New Delhi, Aug 5 (PTI) Communication between two girls through exchange of letters form the subject of a new book which attempts to portray life in Kashmir from the perspective of its young minds and providing a context of understanding for the new generation in other parts of the country.
"Post Box Kashmir: Two Lives in Letters" provides an insight into the minds and hearts of teenage girls, one in Delhi and the other in Kashmir, undergoing momentous points in history.
Do only Muslims live in Kashmir? Why do girls in Kashmir do stone pelting? Can you imagine being confined to the four walls of your home with no internet, no social media? Are Kashmiris really invisible to the rest of the country?
These are some of the questions two teenagers - Saumya Sagrika in Delhi and Duaa Tul Barzam in Kashmir - asked through letters they exchanged over almost three years.
The answers they seek are likely to be the answers that all teenagers growing up in India would ask.
Framing these letters is the detailed history and commentary provided by journalist Divya Arya, who asked them to be pen pals, which places their conversations against the backdrop of the political history and happenings in Kashmir.

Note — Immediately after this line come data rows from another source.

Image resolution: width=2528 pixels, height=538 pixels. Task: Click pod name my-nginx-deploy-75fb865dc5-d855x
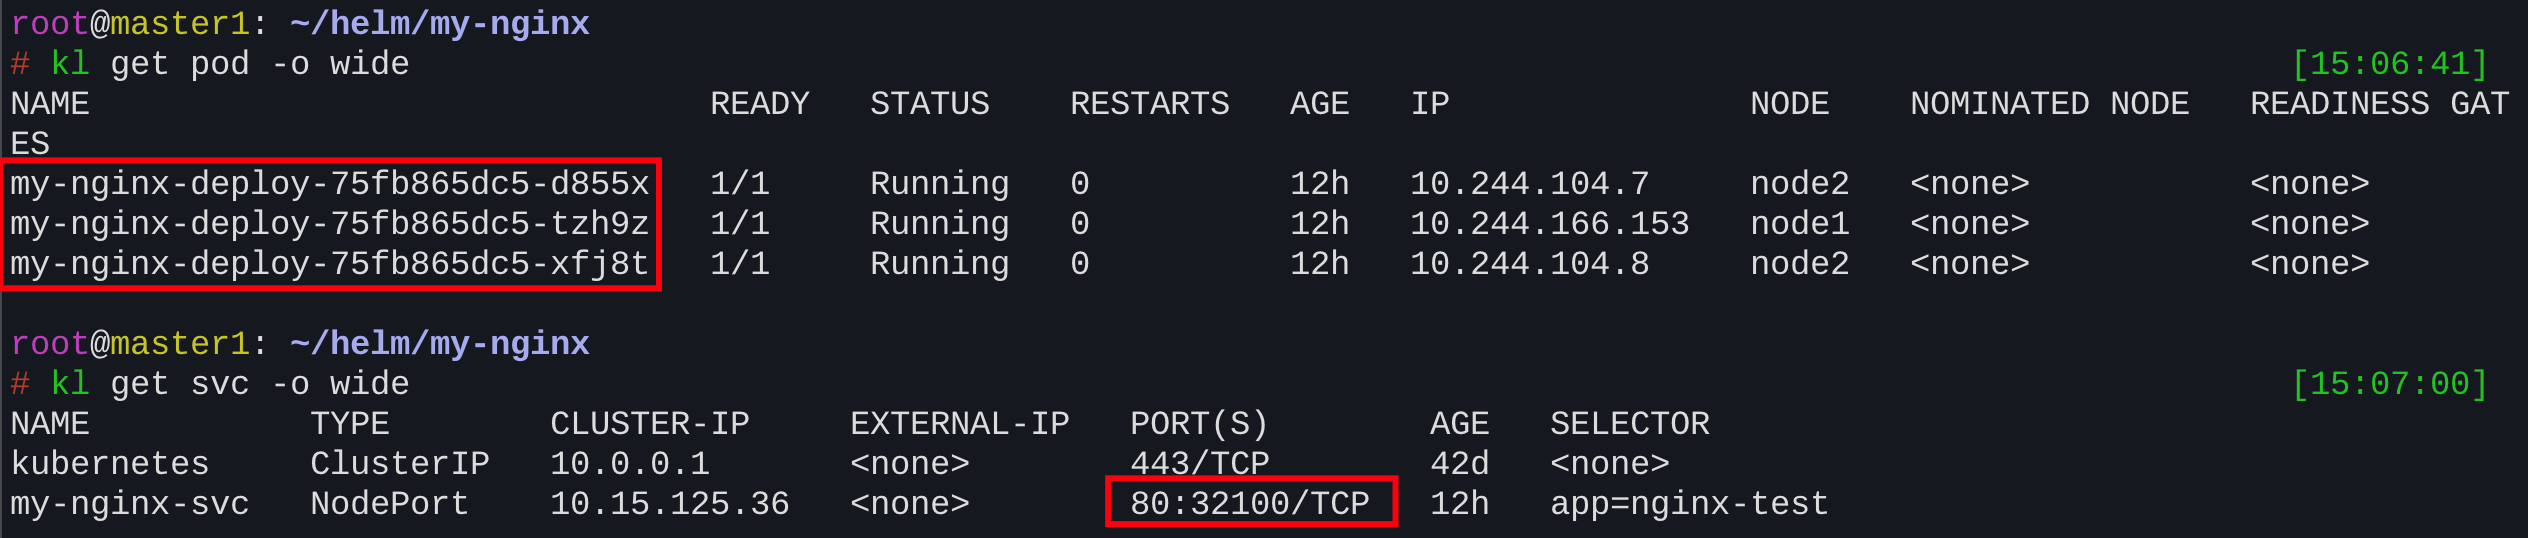click(330, 184)
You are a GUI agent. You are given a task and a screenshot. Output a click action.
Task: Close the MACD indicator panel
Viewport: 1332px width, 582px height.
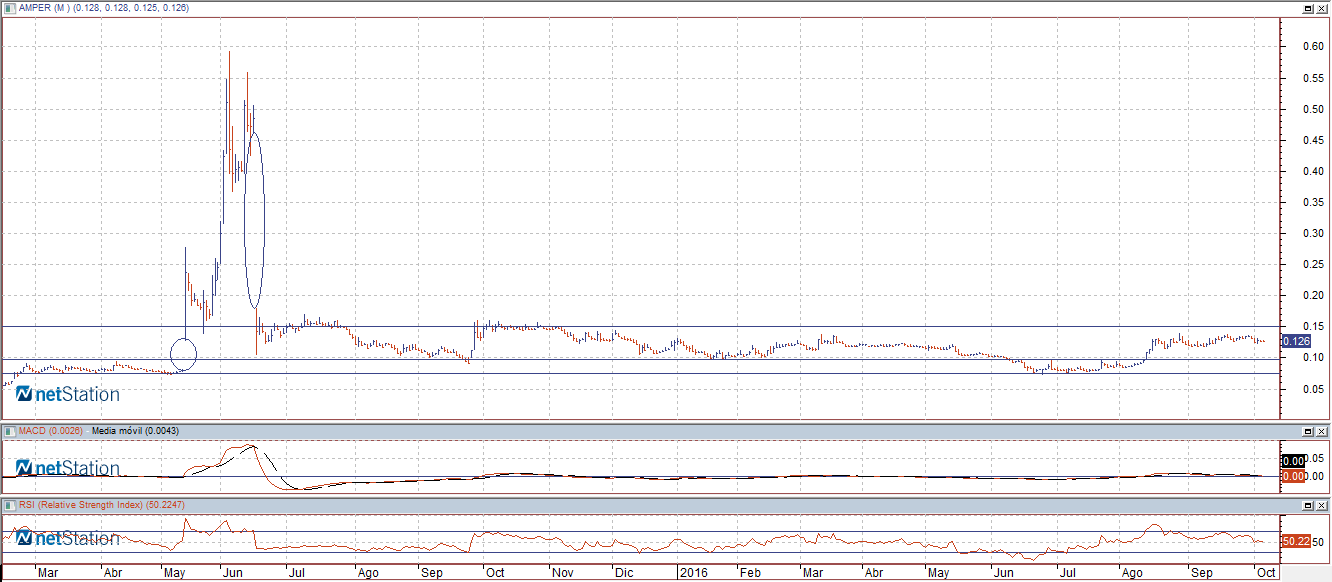coord(1322,430)

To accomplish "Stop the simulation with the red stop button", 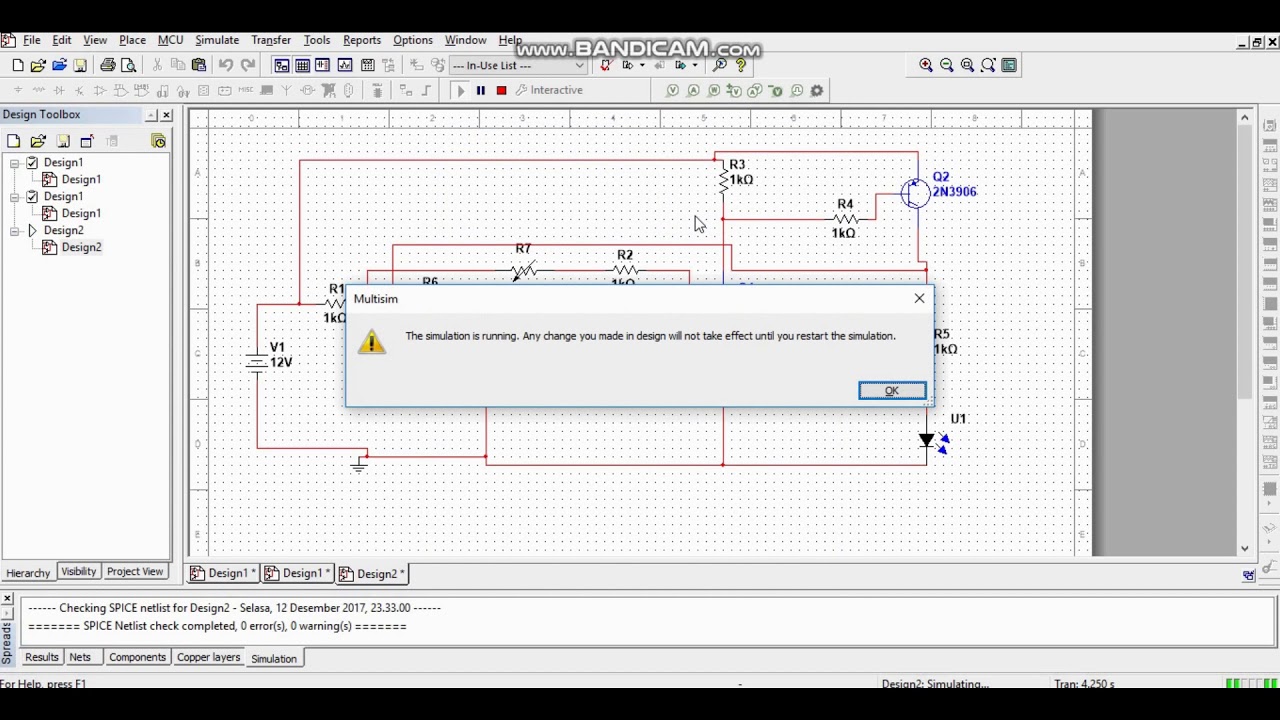I will [501, 90].
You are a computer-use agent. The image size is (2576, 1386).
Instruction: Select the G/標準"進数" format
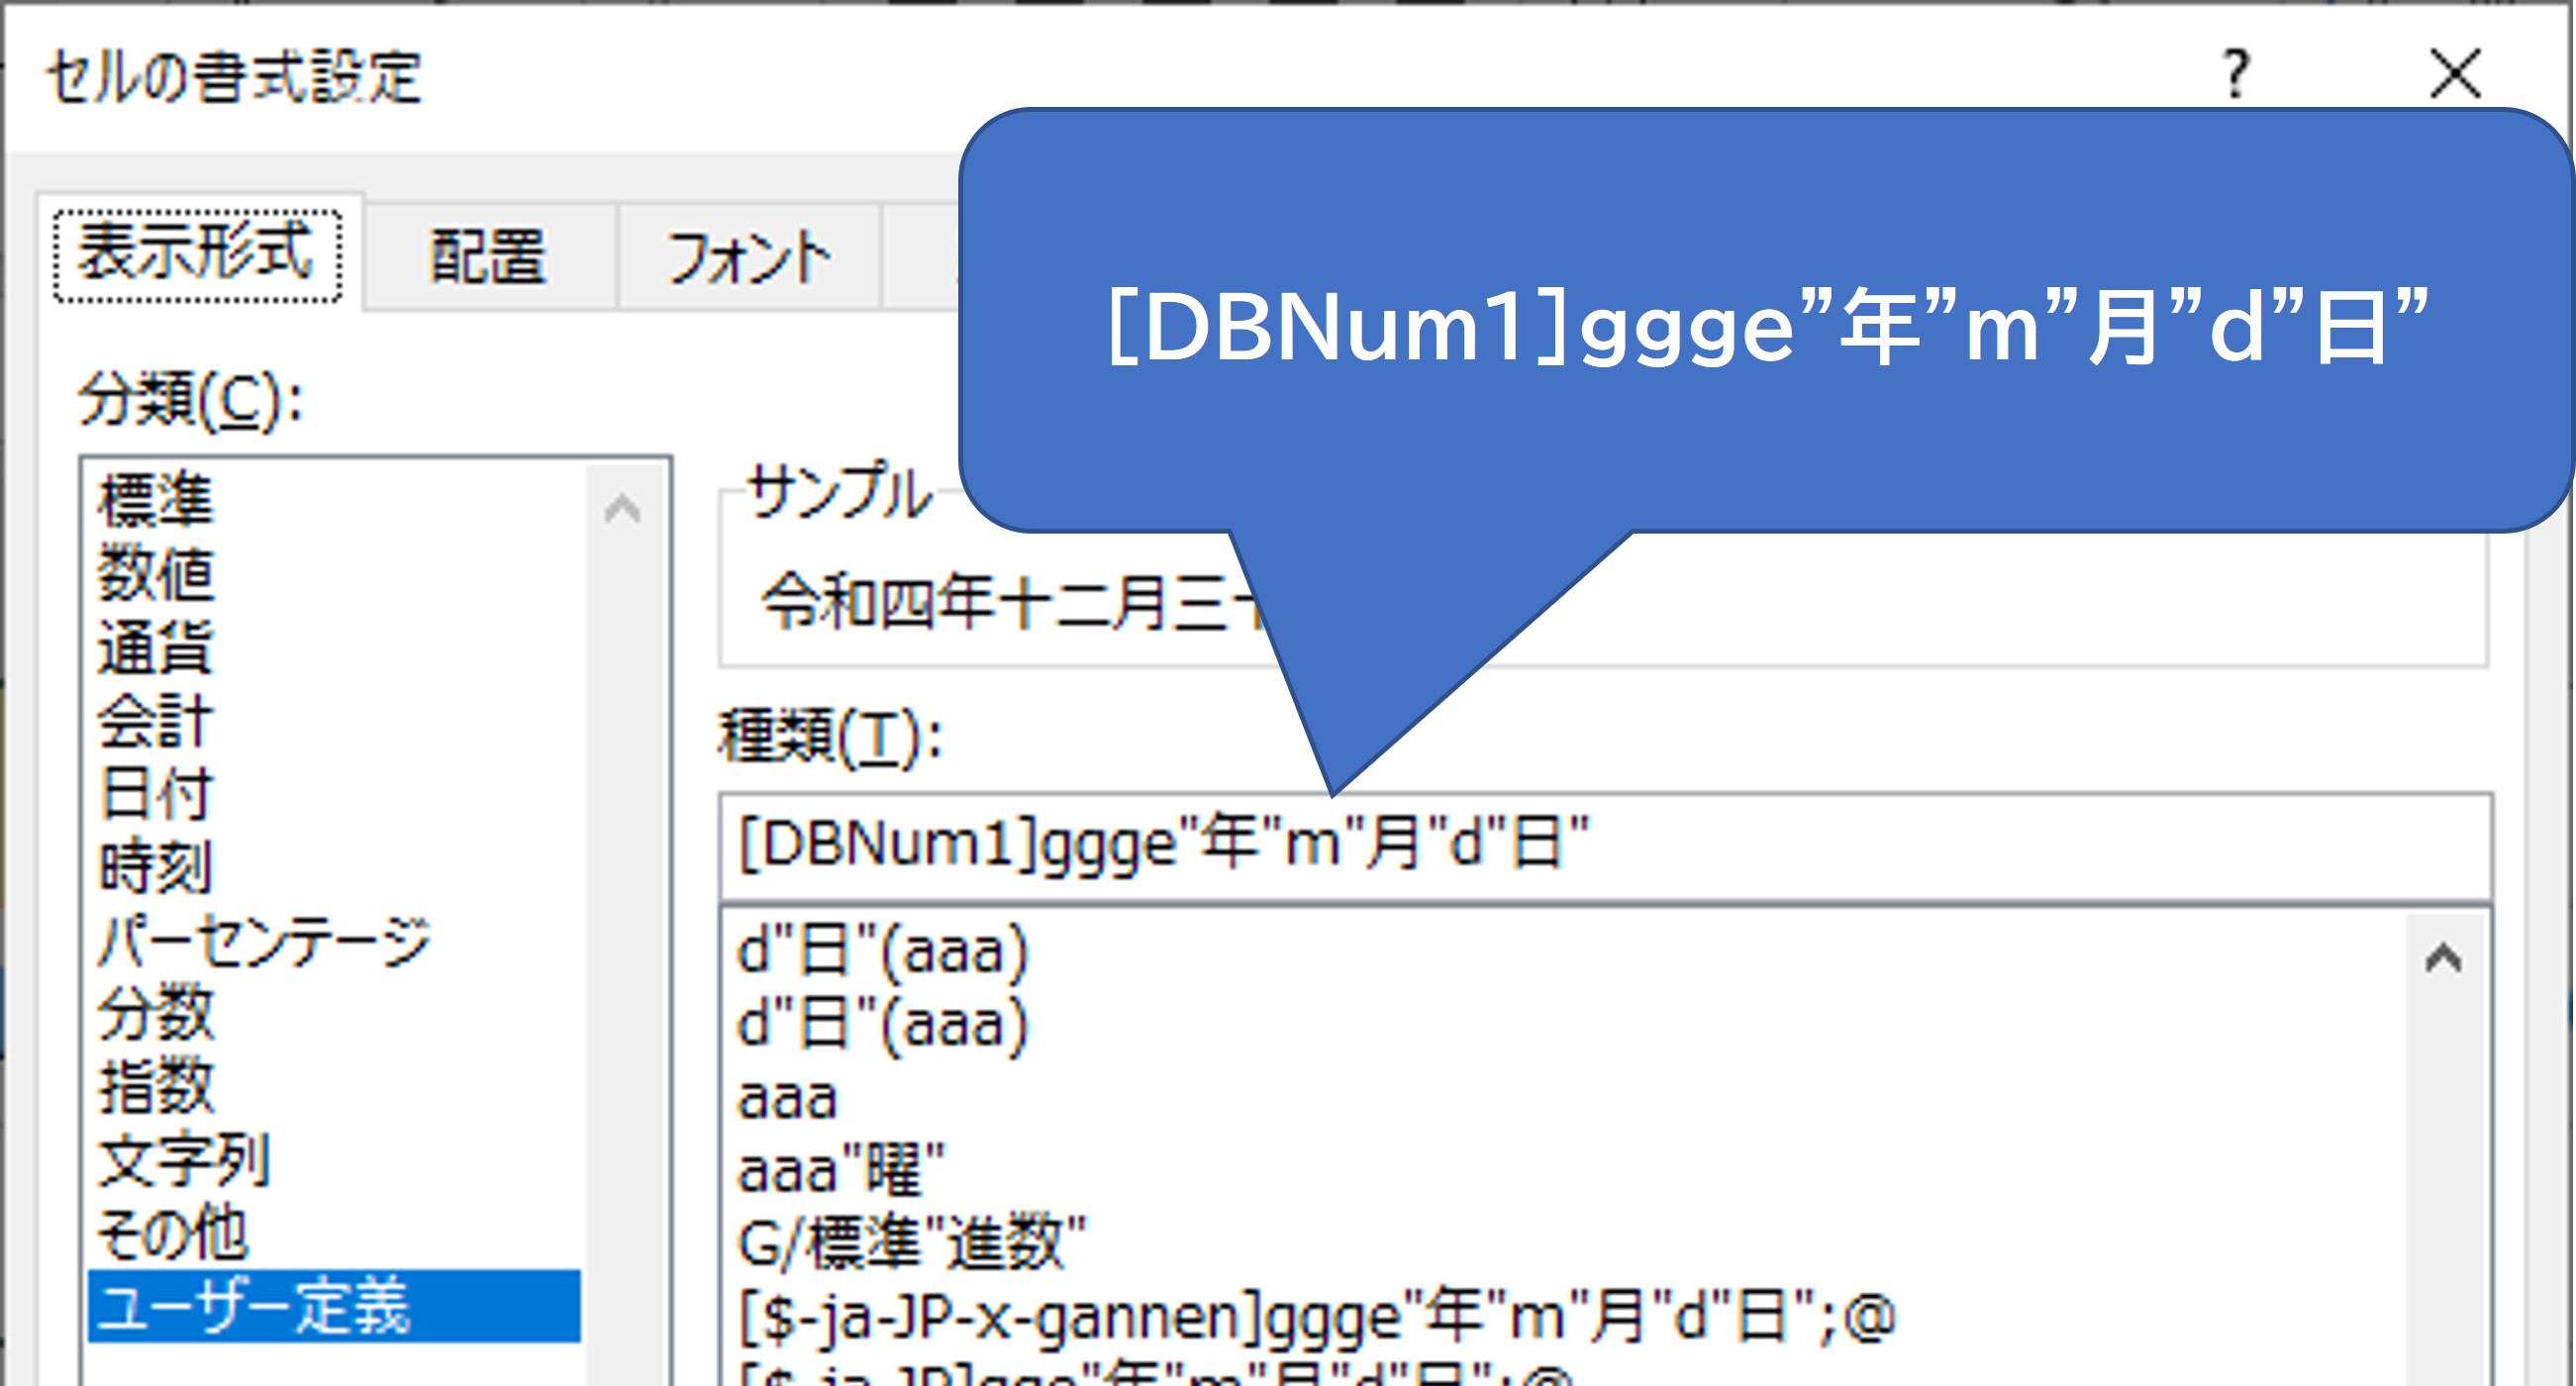point(910,1244)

"Post Box Kashmir" is the result of these conversations. Published by Penguin Random House imprint Duckbill, it is a non-fiction for teens on the history and present of Kashmir, as seen through the letters of Duaa and Saumya.
The book hit stores on August 5, the second anniversary of the revocation of Jammu and Kashmir's special status.
"They had to be girls. Equally impacted but less expected to be the tellers, characters or readers of writings about conflict," Arya says about her characters.
"Women's experiences are documented less, especially in the context of issues that are not specifically about them," she adds.
Arya says to capture the impact of the geopolitics, there was a need to step away from it.
"From the action on the streets back into the quiet of homes. We wanted to understand Kashmir from the perspective of the young minds growing inside it, and to explain it to the young generation watching it from the outside," she writes.